27 May—3 July 1993

Eric Glavin

Main Gallery:


An exhibition of paintings by Toronto artist Eric Glavin opens on May 27 at 8pm and continues through July 3, 1993.

Eric Glavin works with a palette of shapes and colours culled from the advertising and signage which constitute the visual language of the everyday. The scale of his paintings make them signs-of-sorts--reminiscent of those which adorn storefronts everywhere. The considerable thickness of his stretcher frames creates a subtle physicality, further implying the structure of commercial signage. Unlike most signage, however, the paintings contain no textual elements, relying instead upon the vague familiarity of the formal elements themselves.

Yellow Pages, Maxi Pads, Haagen Daaz, high school year books, newspaper boxes, pornography shops, tractor trailer and tour bus graphics--Glavin has drawn upon the broadest possible range of references from the increasingly populous urban landscape. The paintings incite and rely on the audience's familiarity to this wide variety of incongruous combinations. The work reproduces the vernacular of street level signs in the slick manner of high-end commercial advertising.

Rubber moulding, aluminum air grills, laminate siding, and the blue-grey low pile carpeting of a million office complexes all come together as one vaguely utilitarian platform in one of Glavin's sculptural works. His sculptures mimic furnishings in malls and lobbies and question the purposeful functionality of such objects. These works--like the green, mock-leather furniture-thing--allow Glavin to address the blandness of functional materials and design.

Glavin formally alters and reassembles appropriated shapes, and by skewing their recognition, creates abstracted representations of the familiar in a manner not too familiar. These paintings and sculptures nudge us with recognition, but are sufficiently subtle to remind us how easily and rapidly we become acclimatised to an expanding barrage of visual surplus.

Brochure Text:

During the 1985/86 season, the National Hockey League introduced advertising to the inner boards of hockey rinks.
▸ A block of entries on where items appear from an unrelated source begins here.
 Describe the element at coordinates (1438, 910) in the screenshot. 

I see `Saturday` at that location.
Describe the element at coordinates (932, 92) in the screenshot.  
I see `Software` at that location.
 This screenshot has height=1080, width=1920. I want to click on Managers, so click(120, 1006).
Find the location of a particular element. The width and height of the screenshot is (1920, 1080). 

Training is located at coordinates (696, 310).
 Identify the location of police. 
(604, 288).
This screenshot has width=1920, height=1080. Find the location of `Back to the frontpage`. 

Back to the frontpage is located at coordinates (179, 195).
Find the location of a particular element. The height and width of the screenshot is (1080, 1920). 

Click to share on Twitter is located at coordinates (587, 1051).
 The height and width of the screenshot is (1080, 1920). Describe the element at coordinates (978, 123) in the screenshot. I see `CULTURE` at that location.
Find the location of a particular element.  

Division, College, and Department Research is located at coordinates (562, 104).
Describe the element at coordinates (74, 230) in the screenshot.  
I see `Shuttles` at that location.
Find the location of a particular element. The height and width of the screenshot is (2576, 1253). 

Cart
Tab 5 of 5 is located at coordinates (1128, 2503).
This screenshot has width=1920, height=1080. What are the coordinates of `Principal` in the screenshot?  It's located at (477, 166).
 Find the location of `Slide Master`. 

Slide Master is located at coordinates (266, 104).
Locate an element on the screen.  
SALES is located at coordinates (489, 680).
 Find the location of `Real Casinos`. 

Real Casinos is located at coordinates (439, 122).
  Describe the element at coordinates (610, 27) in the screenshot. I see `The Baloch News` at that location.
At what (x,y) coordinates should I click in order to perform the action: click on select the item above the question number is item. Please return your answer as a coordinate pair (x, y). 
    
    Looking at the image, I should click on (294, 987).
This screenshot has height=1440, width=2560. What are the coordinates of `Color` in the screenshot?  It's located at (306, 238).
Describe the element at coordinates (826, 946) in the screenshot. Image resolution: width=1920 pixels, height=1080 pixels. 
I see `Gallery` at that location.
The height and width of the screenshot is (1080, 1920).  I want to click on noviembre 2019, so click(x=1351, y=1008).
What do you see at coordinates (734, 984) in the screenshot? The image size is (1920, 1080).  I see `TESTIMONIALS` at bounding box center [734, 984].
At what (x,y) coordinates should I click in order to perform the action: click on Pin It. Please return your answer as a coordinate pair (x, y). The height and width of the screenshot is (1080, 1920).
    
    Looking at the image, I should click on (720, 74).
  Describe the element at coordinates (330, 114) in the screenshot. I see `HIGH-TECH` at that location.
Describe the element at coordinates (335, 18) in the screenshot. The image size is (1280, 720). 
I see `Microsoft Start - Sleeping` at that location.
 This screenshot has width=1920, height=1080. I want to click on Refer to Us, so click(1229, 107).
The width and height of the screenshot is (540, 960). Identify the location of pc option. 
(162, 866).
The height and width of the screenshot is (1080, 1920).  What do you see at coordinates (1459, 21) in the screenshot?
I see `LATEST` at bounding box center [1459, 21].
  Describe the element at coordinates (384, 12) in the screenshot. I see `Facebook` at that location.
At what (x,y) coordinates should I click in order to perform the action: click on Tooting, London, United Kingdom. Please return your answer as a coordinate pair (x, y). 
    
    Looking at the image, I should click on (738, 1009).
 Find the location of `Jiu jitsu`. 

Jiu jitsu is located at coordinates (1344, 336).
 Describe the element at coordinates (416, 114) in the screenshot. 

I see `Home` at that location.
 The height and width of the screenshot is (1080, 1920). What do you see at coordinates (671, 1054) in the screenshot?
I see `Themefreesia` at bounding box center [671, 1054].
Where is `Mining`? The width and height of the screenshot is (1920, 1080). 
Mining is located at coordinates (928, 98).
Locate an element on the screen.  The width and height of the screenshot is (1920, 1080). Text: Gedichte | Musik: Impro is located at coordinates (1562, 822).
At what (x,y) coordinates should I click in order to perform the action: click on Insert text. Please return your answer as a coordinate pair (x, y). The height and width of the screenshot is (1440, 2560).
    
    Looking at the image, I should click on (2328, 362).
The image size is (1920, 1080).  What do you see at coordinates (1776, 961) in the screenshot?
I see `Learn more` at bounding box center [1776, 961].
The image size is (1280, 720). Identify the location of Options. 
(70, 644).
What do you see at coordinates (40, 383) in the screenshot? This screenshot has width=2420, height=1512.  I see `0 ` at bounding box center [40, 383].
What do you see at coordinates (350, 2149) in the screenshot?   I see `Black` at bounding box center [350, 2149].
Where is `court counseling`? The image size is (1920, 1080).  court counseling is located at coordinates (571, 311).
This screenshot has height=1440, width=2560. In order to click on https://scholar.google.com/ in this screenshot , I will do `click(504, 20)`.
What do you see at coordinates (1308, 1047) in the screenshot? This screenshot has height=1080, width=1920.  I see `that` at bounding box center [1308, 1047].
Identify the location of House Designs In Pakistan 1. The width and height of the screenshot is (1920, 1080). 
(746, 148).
At the time, it stood out as a vulgar introduction of commerciality into a fast and graceful environment. Ten years later, these same eyesores are barely noticeable. We become accustomed to things we cannot change adapting to what was once an intrusion.

Eric Glavin's paintings and sculptures consider similar perceptual processes. He works with a palette of shapes and colours culled from the advertising and signage which constitute the visual language of the everyday. The scale of his paintings make them signs-of-sorts reminiscent of those which adorn storefronts everywhere. The considerable thickness of his stretcher frames creates a subtle physicality, further implying the structure of commercial signage. Unlike most signage, however, the paintings contain no textual elements, relying instead upon the vague familiarity of the formal elements themselves.

Yellow Pages, Maxi Pads, Haagen Daaz, high school year books, newspaper boxes, pornography shops, tractor trailer and tour bus graphics--Glavin has drawn upon the broadest possible range of references from the increasingly populous urban landscape. The paintings incite and rely on the audience's familiarity to this wide variety of incongruous combinations. The work reproduces the vernacular of street level signs in the slick manner of high-end commercial advertising. They recall strategies of collage--from Modernism to cyber-graphics --by putting into tension the disparate sensibilities of found popular imagery and sophisticated design.

Rubber moulding, aluminium air grills, laminate siding, and the blue-grey low pile carpeting of a million office complexes all come together as one vaguely-utilitarian platform in one of Glavin's sculptural works. His sculptures mimic furnishings in malls and lobbies and question the purposeful functionality of such objects. These works --like the green, mock-leather furniture thing allow Glavin to address the blandness of functional materials and design.

Glavin formally alters and reassembles appropriated shapes, and by skewing their recognition, creates abstracted representations of the familiar in a manner not too familiar. These paintings and sculptures nudge us with recognition, but are sufficiently subtle to remind us how easily and rapidly we become acclimatised to an expanding barrage of visual surplus.